A Non-Lasting Legacy?

Founded in 1854, Melbourne Museum has built up a vast collection of items over the past 150 years, some 16 million in all, ranging from tiny insects stored in jars to the 17-tonne skeleton of a blue whale that that sits near the entrance of the Science and Life Gallery. This enormous collection presents Hart with a twofold challenge: the ongoing struggle to store, maintain and catalogue all these items; as well as the sizeable task of correcting the technological detours and wrong turns taken by the museum over the years.

"From an efficiency management point of view that is a huge legacy collection," Hart says. "Over time the quality of the documentation varies. Moving from cards to computer was done in the late 1970s and early 1980s, with variable results."

Racehorse legend Phar Lap's file is a fine example. According to Hart, Phar Lap's database file only has about 20 keywords in it, but there are several kilometres of shelf space taken up by artefacts, articles and other material associated with Phar Lap. "Working out how to turn that stuff from paper files and into something that's accessible for all of us is one of my biggest challenges," Hart says.

So far only about two million of the objects are on the museum's digital database - the rest are recorded by file number on a card indexing system or identified by their place in the taxonomic system. The core databases are held on a system called KE Emu, a specialist software made by Melbourne's KE Software and used by the Smithsonian Institute, the Museum of Natural History in London and the National Gallery in Canberra.

The system for identifying objects has changed very little in the past in 150 years. Each item still has a simple number, even if it was handwritten on a card in the 19th century. Currently, a new database is gradually bringing together close to 40 separate databases and cataloguing them using barcodes.

The oldest records in the database are handwritten notes from 150 years ago, but in some ways these are less problematic than more recent technologies that have since been rendered obsolete. "In the oldest part of the electronic database everything is in upper case because there weren't enough bits to do the characters," Hart says. Similarly, the museum's early attempts at digital imaging were done on an old video disc format that was of low quality and is no longer used.

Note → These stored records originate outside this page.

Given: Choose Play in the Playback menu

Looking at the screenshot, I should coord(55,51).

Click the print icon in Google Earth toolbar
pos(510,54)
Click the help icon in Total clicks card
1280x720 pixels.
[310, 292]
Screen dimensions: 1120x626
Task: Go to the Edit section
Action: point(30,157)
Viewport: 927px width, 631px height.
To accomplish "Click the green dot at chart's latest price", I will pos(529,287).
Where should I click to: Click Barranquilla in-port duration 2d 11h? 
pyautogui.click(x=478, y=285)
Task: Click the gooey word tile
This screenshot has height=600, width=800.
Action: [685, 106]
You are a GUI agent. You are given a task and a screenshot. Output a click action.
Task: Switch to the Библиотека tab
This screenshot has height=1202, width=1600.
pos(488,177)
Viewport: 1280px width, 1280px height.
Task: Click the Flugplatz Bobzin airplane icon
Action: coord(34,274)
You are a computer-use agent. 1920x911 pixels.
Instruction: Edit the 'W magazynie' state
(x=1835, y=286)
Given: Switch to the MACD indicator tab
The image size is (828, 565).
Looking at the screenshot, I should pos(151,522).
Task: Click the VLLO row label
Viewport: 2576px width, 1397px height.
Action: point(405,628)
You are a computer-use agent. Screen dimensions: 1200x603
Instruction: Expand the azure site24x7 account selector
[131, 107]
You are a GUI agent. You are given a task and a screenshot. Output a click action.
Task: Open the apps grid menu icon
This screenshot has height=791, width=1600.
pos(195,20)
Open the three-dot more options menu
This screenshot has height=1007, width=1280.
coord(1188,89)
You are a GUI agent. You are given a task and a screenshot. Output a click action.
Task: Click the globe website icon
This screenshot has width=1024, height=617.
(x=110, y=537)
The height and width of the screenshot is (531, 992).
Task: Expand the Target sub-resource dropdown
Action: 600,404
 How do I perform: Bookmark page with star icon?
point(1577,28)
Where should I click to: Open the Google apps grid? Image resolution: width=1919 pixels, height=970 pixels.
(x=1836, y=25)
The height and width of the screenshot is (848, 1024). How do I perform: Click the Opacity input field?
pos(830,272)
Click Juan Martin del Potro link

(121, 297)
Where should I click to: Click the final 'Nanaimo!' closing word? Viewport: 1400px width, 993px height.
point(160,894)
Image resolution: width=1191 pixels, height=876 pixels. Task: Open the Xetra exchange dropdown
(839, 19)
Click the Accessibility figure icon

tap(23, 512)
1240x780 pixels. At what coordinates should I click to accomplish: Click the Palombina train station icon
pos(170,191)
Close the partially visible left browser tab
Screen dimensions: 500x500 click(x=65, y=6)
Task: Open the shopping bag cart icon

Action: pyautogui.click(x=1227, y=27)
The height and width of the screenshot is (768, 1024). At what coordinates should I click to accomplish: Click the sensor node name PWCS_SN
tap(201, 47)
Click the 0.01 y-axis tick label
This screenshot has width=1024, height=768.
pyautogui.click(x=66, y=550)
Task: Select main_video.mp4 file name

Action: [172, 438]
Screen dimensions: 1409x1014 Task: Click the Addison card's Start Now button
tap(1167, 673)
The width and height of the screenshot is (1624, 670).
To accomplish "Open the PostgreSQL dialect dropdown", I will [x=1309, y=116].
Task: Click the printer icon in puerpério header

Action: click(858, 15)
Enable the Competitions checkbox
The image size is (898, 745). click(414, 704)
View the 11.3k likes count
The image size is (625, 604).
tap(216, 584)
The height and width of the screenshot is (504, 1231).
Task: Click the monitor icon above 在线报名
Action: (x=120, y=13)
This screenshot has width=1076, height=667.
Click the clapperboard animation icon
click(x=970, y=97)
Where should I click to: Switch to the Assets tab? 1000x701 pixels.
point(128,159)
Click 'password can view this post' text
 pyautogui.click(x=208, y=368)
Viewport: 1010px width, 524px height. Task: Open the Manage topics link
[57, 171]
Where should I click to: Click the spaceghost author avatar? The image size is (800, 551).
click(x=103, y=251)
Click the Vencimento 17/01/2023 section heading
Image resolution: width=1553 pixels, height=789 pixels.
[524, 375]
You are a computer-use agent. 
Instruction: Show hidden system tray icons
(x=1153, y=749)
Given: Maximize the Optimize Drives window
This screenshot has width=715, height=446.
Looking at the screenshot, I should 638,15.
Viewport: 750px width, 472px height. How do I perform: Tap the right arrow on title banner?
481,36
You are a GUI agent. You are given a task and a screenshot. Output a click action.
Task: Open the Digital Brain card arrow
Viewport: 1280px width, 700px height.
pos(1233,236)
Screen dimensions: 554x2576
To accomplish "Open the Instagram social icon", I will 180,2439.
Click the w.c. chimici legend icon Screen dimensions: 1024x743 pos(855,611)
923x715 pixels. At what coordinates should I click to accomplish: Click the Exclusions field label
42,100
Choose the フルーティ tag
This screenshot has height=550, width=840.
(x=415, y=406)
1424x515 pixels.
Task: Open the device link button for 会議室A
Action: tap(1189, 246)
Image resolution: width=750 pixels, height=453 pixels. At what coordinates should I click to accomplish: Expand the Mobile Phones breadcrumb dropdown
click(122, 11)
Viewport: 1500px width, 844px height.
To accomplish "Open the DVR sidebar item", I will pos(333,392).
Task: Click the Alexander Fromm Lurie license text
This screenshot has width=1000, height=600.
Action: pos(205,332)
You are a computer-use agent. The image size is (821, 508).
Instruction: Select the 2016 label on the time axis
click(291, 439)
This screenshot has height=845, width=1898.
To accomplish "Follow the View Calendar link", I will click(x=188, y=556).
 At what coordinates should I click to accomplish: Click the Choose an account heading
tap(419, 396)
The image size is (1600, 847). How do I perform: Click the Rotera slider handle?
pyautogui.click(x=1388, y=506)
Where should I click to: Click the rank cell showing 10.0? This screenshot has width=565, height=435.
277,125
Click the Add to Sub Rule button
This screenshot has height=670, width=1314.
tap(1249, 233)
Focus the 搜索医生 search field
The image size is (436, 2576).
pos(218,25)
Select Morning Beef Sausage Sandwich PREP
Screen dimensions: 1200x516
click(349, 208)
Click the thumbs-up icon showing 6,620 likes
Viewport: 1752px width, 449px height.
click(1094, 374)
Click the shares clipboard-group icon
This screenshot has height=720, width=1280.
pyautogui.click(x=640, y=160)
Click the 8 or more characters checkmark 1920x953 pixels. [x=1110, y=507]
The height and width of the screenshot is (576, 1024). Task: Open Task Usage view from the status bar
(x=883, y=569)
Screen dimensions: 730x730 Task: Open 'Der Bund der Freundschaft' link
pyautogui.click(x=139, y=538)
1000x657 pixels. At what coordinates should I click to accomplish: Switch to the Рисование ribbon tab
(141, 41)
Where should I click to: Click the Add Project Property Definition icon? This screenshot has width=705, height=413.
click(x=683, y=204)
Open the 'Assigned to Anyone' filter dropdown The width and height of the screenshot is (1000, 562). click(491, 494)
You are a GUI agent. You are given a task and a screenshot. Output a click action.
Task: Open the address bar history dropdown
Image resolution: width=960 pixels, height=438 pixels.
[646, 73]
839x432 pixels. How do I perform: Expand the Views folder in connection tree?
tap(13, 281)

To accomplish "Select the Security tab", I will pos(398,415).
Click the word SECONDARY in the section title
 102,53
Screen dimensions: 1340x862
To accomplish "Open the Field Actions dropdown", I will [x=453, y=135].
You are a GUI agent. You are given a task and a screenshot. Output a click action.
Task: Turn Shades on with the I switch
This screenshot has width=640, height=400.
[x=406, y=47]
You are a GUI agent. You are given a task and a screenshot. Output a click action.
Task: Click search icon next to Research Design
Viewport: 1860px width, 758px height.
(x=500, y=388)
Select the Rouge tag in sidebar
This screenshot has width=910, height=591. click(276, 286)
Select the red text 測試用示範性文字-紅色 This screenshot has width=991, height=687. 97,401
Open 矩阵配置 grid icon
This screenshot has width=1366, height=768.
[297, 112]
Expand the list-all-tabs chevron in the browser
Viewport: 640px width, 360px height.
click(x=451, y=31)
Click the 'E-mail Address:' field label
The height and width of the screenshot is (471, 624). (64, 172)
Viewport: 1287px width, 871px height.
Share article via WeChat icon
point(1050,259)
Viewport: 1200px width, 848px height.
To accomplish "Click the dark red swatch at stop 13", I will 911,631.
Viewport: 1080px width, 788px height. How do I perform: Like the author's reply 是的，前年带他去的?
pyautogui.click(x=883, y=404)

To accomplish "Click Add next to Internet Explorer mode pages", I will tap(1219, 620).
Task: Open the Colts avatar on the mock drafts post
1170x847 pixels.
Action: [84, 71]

"The whole issue of longevity of digital data and how to manage it is critical for us, because in one sense the paper files are really the safest - no magnet or power surge will destroy them."

Equally challenging, Hart says, is managing the information that streams into the organization from several directions at once. "The challenge from an IT perspective is based around information and knowledge management," Hart says. "The entire organization is a knowledge organization - that's everyone's business - but it's amazing how hard it is to actually keep that at the front of everyone's mind. And I think that's because everyone is an expert in their field and they tend to think: 'I know how to look after my patch'.

"Curators feel like they know how to manage their files in a way that works for them - and they do - but as a result we've got hundreds of kilometres of paper files."

Digital imaging, for instance, has brought Hart's co-workers new freedom while bringing him new headaches. There are about 70 curators and researchers on staff that are out in the field constantly collecting. "And of course everyone's got a digital camera now," Hart says. "We did a search on the network drive for jpegs the other day, and it turns out we've got three million of them," he says. As a result, Hart has initiated a project to reign in the museum's audio and visual collection and is making plans to start managing it centrally.

"A lot of it is scoping the problem and then it's all about change management, because you're changing the way people work," Hart says.

"We're an interesting mix of arch conservatism and innovation. And that's good. We're no strangers to that. It's been going on for 150 years."